Cruse Tatili 2.Bölüm Mikanos

Mikanos Town
Ve insanların anlatmakla bitiremediği sözde eğlencenin sınırsız olduğu Mikanos Adası'a Sabah 08:00 'de varış yaptık. Mikanos insanların anlattığı kadar var gerçektende güzel bir eğlence adası  kahvaltımızdan sonra gemiden çıkış yaptık. Öncelikle hedefimiz merak ettiğimiz antik dünya'nın harikalarından sayılan Delos antik kenti oldu. Gemide Mikanos için 3 tur bulunmakta. Bunlardan ilki Delos turu fiyatı 50 euro civarı , 2. olarak  Super paradise  plaj turu bununda fiyatı 25 euro ve liman ile şehir merkezi arasında  her saat bası  olan otobüs transferleri bununda fiyatı 10 euro. Bizler turlara katılmadığımızdan  sadece transfer aldık ki , tura gideceklere bunu almalarını öneririzde çünkü sabaha karşı gemide dönerken bir ulaşım bulmak zor şehir merkezinden son transferde gemiye sabah 05:00 'da kaçırırsanız bayağı bir yürümeniz gerekebilir.

  Gemiden ayrıldıktan sonra transfer biletlerimizi alıp  otobüsle şehir merkezine yakın olan otobüslerin toplanma noktasına gittik. biraz yürüyerek şehir merkezine ulaştıktan sonra  Delos' a kalkan motorları bulup biletlerimizi aldık. fiyatı kişi başı  16 euro ayrıca Delos'ta her yer kaya ve taş ağaçlık çok küçük bir alan var bundan sebep  yanınıza bol su ve şapka almayı ihmal etmeyin.
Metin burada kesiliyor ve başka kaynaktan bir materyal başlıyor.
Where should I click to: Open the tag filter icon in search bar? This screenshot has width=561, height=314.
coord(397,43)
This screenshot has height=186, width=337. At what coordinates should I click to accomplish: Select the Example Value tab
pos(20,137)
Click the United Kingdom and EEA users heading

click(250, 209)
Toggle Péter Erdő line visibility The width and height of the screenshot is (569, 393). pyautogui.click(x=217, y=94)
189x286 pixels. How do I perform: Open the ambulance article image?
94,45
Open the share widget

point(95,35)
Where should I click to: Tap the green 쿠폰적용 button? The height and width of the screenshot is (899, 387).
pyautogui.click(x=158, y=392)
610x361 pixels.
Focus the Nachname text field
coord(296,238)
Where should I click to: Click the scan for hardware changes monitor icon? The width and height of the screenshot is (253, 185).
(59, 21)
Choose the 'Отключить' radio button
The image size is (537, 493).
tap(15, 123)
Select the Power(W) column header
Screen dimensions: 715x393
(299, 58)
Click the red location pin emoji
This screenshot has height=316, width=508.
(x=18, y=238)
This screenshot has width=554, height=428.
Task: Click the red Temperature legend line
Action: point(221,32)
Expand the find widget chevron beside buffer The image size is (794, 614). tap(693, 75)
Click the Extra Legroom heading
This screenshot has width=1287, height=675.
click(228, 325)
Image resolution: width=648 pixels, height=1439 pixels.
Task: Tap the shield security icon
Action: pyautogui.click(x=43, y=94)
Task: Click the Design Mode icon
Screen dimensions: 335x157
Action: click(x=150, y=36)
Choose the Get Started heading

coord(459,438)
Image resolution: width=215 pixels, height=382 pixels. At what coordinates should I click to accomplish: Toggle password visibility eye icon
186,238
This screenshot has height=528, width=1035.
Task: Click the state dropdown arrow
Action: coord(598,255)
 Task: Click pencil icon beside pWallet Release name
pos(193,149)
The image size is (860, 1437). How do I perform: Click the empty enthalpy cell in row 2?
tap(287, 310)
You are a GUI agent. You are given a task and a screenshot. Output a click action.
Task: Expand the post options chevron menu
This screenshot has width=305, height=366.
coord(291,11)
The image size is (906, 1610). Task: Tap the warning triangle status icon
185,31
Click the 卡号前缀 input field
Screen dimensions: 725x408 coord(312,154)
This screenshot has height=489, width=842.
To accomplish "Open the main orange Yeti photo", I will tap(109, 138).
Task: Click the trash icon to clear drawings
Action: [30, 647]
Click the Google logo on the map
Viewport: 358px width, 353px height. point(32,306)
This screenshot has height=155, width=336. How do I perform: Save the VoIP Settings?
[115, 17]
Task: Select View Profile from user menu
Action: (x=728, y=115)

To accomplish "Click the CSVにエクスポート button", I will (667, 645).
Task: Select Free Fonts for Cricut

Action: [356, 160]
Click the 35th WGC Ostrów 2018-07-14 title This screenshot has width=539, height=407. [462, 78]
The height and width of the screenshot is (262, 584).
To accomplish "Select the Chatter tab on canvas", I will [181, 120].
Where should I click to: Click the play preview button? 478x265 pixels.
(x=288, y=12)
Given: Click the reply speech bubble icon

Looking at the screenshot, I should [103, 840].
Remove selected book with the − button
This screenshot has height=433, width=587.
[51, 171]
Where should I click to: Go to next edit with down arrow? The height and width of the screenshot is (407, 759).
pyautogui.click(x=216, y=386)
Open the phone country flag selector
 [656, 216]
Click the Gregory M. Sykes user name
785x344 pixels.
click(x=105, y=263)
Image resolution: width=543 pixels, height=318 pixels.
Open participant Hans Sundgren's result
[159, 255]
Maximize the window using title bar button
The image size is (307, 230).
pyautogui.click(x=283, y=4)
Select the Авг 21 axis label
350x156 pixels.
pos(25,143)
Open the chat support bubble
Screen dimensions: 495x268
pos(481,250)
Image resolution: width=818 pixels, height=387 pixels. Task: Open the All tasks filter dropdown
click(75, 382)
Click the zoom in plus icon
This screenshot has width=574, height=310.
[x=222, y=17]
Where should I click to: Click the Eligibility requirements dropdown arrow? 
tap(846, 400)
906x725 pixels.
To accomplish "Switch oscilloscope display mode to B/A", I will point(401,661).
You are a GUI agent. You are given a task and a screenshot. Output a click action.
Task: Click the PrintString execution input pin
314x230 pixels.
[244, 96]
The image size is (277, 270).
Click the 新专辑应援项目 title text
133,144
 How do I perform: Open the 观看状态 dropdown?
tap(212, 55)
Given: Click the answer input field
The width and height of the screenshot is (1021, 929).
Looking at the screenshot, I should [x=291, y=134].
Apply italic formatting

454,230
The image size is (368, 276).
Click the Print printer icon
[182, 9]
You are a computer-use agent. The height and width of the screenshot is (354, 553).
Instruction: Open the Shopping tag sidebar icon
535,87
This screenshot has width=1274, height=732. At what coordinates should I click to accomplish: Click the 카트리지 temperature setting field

Yarım saatlik bir yolculukla Delosa vardık  etraftanda gelen  tur motorları hemen hemen aynı zamanda yanaştığından . Girişte bayağı bir kuyruk olabiliyor.


 Delos Antik Kenti ne giriş 6 euro kişi başı . Ancak sıcakta beklemek istemiyorsanız  bir kaç euro daha gözden çıkararak gişenin dışında karaborsa biletlerdende alıp direk geçebilirsiniz. Turlara katılanlar  bu ücretleri ödemiyorlar tabikide. Aslında Delos güzel bir antik kent  sutunlar  özellikle aslan heykelleri, adanın tam ortasından ufak bir vaha var tabi bu dönemde  kuru. Dikkat çeken şey  tüm heykellerin penis kısımları kırıktı bu bize enteresan geldi.

 

 Ayrıca adada bir müzede var gerçekten  gezilmeli  eğer yürürüm diyorsanız  adanın tepe noktasındaki  kalıntılar  güzel ayrıca burdaki ufak mağarada biraza serinleyebilirsiniz. ada içindeki müzeye giriş ücretsiz  ayrıca yanında hemen ufak bir kafede var.
  Yaklaşık olarak 2:30 saat kadar burayı dolaşıp  tekneyle adaya geri dönüyoruz. Bu arada gerçekten söylemeden edemeyeceğimki Efes'in yanında Delos biraz zayıf kaldı bize.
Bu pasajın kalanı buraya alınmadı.